И быстренько исчезли, предоставив «молодым» оперативный простор. Симонов хотел, было, спросить Луговского, почему в его спальне горел свет, когда они с Кариной ночью крались в свою комнату. Но вовремя прикусил язык - вспомнил, что москвича именно по ночам терзали страхи.

Для самого Симонова все эти психологические страсти-мордасти были чем-то непостижимым для понимания. Поэтому он, не вникая в суть и не веря в мистику и предопределения судьбы, отбрасывал от себя бесполезные умозаключения простым и доходчивым тезисом: каждый дурак по-своему с ума сходит. Настораживал в истории с Луговским только один штрих: Бог весть, какая мутота в башке может начаться со случайной кружки кофе. А в его черепушку, скорее всего, может заявиться вслед закономерному стакану рома. Или как следствие его связи с Кариной. И вполне не исключено, что она его уже сделала невменяемым. Может, поэтому Юра и Володя, приодевшись по воскресному и прихватив фотоаппараты, поспешили удалиться. Для Карины такой «кружкой кофе» стала смерть ее сестры. А теперь еще и он - ее вторая «кружка».

Эта чепуха лезла ему в голову, пока он стоял под душем, тупо уставившись на голубой чешский унитаз, - душевая и сортир совмещались в одном «узле». Но душ в этой квартире имел неоценимое преимущество: вода в него поступала через «калентадор» - электронагреватель канадского производства, и Симонов впервые после приезда на Кубу мылся горячей водой. Может быть, под ее влиянием шальная идея посетила его голову: он приоткрыл дверь и позвал Карину, совершенно не надеясь на положительную реакцию.

А она как будто только и ждала его зова - выпорхнула из спальни с накинутым на плечи полотенцем и побежала к нему на своих длинных ногах с мощными бедрами, неправдоподобно черная и всегда неожиданная. Гроздья ее грудей слегка подпрыгивали на бегу. Повесив полотенце на дверную ручку, она шагнула под душ и крепко прижалась к нему, слегка повизгивая. А потом затихла, и они долго неподвижно стояли под теплым водопадом как грешные Адам и Ева, накушавшиеся запретных плодов в Эдемском саду. Ему так и подумалось: белый Адам и черная Ева. И от них расплодились на земле разноцветные дети. А потом - целые расы...

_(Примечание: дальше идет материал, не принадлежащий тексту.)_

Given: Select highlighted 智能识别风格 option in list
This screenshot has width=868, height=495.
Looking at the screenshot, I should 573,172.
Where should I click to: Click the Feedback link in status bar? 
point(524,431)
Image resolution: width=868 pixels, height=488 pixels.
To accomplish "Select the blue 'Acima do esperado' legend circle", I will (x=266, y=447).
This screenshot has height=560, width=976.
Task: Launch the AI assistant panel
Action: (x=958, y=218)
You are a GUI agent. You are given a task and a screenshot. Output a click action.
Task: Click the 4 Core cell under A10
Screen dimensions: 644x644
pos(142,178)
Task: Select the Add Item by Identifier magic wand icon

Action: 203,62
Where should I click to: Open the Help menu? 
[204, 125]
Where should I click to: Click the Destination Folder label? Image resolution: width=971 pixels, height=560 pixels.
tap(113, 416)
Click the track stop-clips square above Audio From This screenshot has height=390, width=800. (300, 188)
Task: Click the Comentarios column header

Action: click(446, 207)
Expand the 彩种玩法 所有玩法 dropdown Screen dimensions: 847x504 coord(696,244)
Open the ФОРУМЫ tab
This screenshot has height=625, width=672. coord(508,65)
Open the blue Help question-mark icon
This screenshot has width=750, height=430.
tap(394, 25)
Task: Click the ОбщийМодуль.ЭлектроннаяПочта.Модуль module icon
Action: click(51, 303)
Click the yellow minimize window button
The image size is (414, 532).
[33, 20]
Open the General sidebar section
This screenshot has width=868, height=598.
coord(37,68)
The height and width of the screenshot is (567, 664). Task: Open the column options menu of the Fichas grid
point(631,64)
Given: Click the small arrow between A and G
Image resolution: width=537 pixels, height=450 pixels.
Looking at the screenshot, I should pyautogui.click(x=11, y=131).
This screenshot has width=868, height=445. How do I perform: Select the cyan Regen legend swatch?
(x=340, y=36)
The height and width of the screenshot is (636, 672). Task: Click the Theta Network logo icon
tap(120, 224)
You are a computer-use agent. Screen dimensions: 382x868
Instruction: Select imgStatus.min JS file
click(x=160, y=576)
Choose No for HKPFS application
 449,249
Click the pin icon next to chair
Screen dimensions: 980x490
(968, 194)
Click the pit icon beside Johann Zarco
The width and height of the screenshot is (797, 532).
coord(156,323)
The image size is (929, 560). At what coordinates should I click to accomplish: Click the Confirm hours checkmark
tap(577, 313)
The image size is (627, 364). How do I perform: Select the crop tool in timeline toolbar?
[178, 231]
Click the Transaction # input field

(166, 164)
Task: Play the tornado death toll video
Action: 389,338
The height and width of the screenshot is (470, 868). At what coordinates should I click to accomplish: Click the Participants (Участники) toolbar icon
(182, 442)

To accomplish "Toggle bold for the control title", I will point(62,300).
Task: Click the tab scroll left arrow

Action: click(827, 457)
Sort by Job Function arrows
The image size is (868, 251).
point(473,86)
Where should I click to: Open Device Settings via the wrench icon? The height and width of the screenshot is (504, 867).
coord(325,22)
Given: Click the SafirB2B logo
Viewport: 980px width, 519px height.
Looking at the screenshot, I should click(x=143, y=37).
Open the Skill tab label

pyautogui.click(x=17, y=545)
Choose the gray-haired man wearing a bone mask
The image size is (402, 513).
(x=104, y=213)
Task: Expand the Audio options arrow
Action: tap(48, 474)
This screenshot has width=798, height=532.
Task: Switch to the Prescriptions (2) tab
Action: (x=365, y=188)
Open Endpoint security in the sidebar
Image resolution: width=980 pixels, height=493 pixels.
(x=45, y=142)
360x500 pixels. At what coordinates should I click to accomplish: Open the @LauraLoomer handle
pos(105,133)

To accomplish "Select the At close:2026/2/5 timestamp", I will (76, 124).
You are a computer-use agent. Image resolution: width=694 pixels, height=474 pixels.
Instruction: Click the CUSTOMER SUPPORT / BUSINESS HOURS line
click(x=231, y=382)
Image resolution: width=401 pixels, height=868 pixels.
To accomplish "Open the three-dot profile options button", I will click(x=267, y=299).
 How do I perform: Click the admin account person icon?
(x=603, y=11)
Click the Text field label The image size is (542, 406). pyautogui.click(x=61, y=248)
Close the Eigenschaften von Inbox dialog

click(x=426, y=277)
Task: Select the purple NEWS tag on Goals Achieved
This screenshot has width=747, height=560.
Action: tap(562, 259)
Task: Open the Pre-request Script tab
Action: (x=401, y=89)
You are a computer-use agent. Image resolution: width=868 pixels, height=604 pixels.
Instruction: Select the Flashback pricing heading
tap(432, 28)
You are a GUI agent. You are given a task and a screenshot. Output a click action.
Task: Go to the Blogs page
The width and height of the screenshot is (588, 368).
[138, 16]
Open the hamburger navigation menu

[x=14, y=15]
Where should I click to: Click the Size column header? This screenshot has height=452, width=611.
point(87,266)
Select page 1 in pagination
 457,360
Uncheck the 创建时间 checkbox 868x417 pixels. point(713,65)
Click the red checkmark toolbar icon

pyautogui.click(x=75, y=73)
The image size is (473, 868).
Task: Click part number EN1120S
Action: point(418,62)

Несколько минут спустя они снова лежали в постели. Жадное стремление насытиться любовью до полной потери сил, даже до смерти, владело ими. Он как-то вскользь радостно подумал, что ей уже не больно и что она быстро стала женщиной. И что нет ничего прекраснее любви. И то, что с ними сейчас происходит, - не физиология, а симфония духа, души и тела - и это любовь. Он подумал: Ремарк точно сказал: человек без любви это покойник в отпуске... И неужели этот отпуск неотвратимо наступит? - Нет, лучше об этом не думать. Ведь пока она здесь - живая, горячая, родная, и ты весь в ней, и она слилась с тобой - верь, верь, что этому не будет конца!..

А потом он, голый, блестящий от пота, слетал на кухню и принес из холодильника недопитую бутылку шампанского, конфет и нарезанных апельсинов и, поставив стаканы на стул в изголовье кушетки, дурачась и подражая бармену из ресторана «Balcon», стал разливать вино в высокие узкие стаканы. Карина тихонько смеялась над кривлянием бледнокожего sovietico, стараясь не смотреть на обмякший колокольчик ниже его пояса.